EXERCISE DESCRIPTION: From the line containing "The height and" to the end of the records below, both included, every line should be repeated exactly; pictures should be dropped.

(Collected data)
=== Begin Enclosure ===
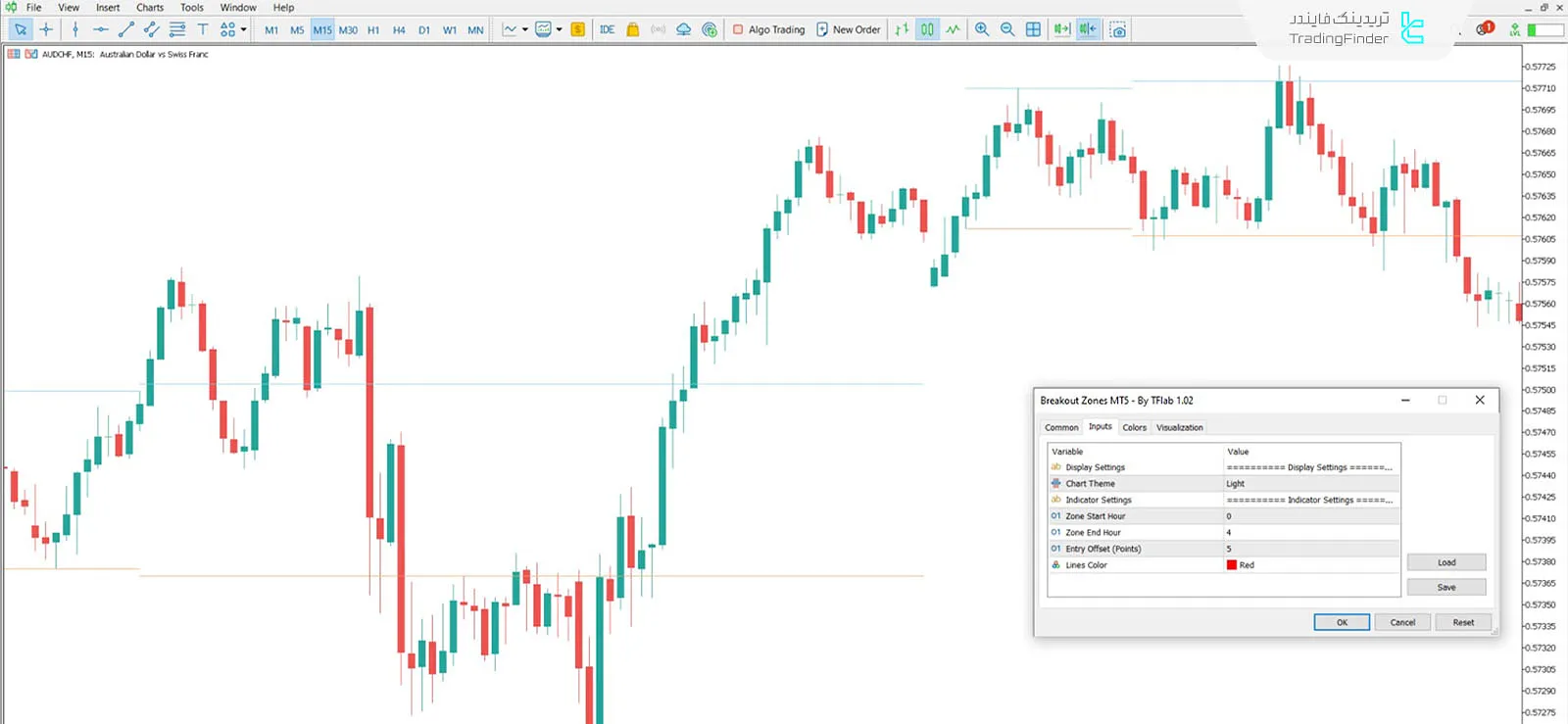Open the Charts menu
The image size is (1568, 724).
pos(150,7)
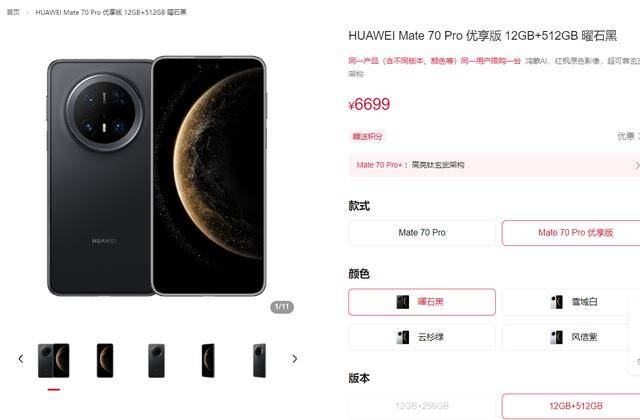Choose the 曜石黑 color option
The image size is (640, 420).
coord(422,302)
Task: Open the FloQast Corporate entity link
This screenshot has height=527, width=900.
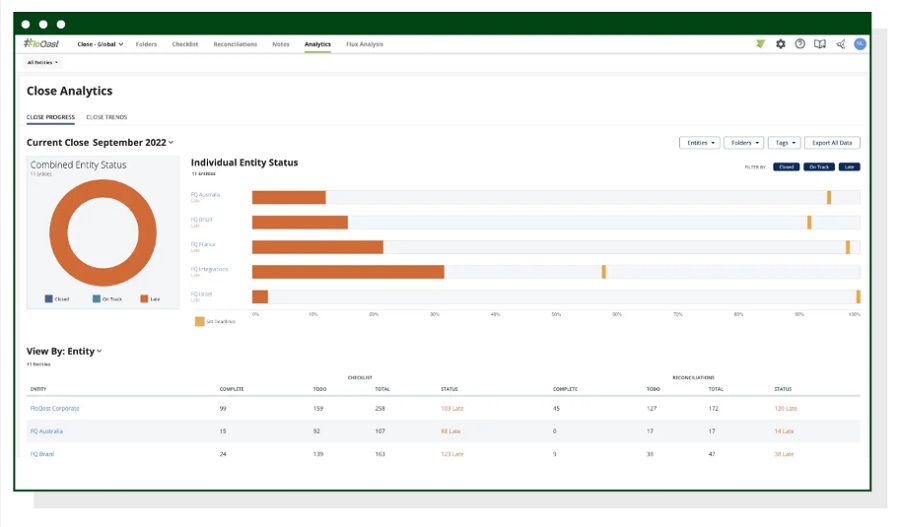Action: click(x=55, y=409)
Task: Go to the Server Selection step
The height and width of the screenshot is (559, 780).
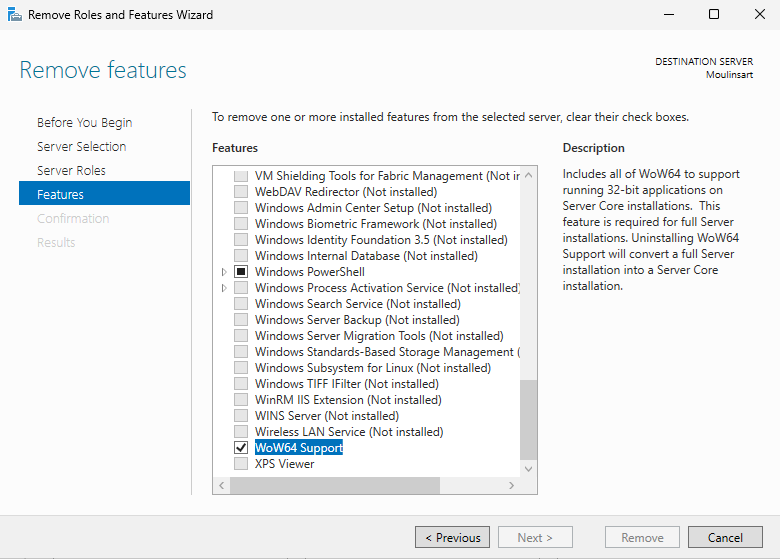Action: click(81, 146)
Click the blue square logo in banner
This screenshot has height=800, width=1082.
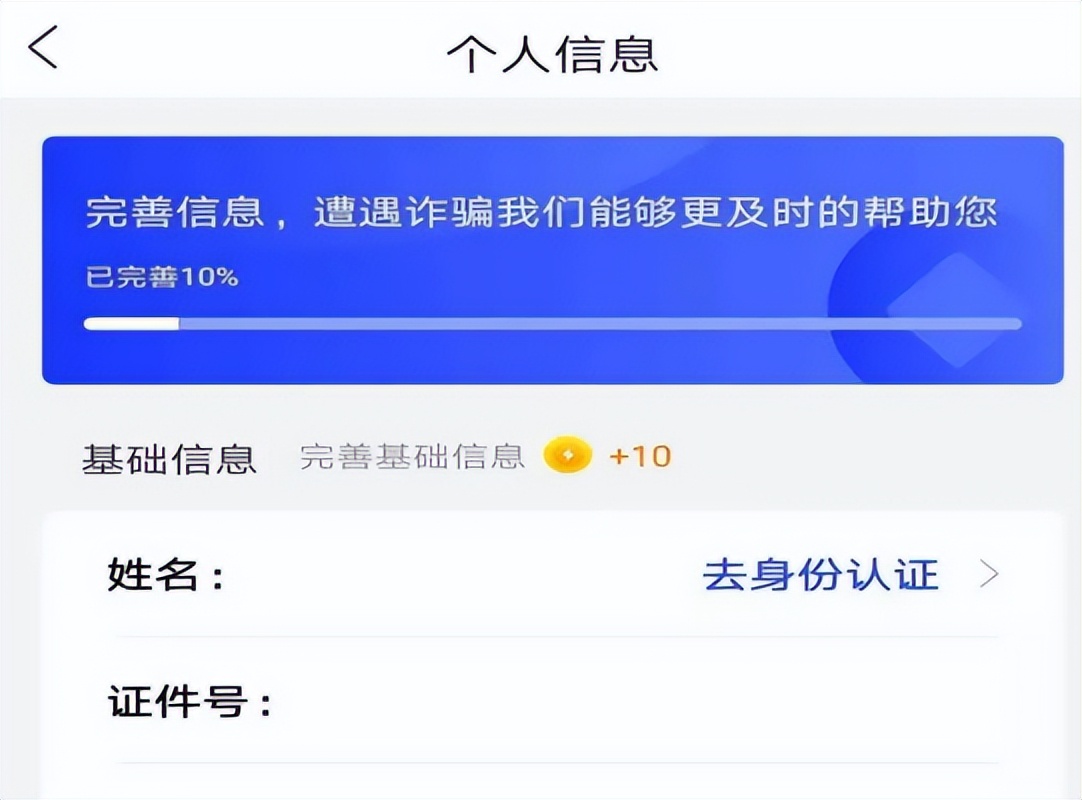point(955,310)
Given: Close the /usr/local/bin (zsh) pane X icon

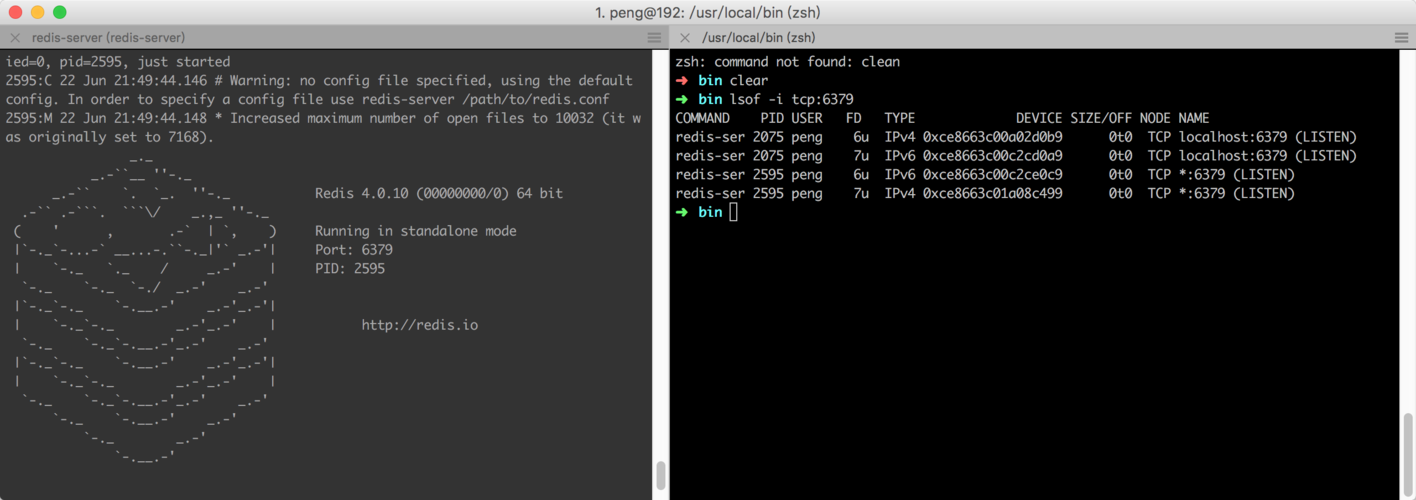Looking at the screenshot, I should (684, 38).
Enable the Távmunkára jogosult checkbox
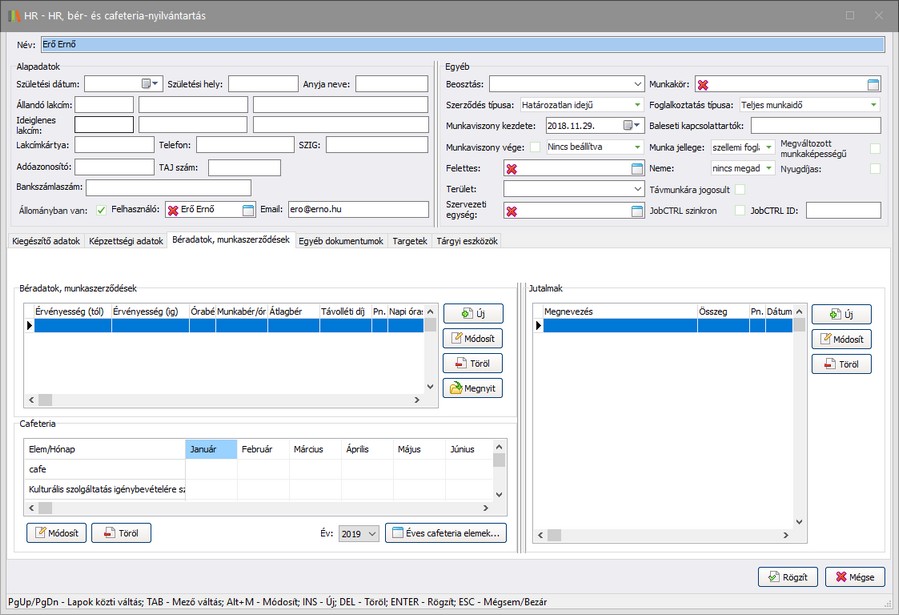Viewport: 899px width, 615px height. (740, 189)
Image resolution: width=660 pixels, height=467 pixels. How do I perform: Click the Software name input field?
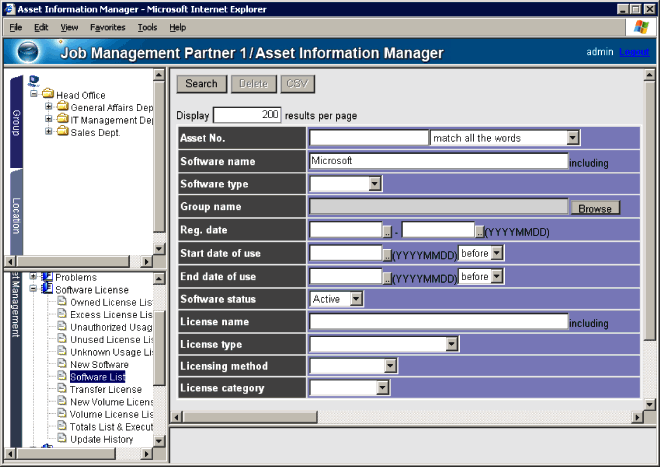tap(438, 161)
=== End Enclosure ===
TASK OUTPUT:
The height and width of the screenshot is (559, 780).
Action: click(81, 146)
Click the blue square logo in banner
This screenshot has height=800, width=1082.
point(955,310)
Given: Close the /usr/local/bin (zsh) pane X icon

Looking at the screenshot, I should (684, 38).
Enable the Távmunkára jogosult checkbox
Viewport: 899px width, 615px height. (740, 189)
Image resolution: width=660 pixels, height=467 pixels. How do I perform: Click the Software name input field?
tap(438, 161)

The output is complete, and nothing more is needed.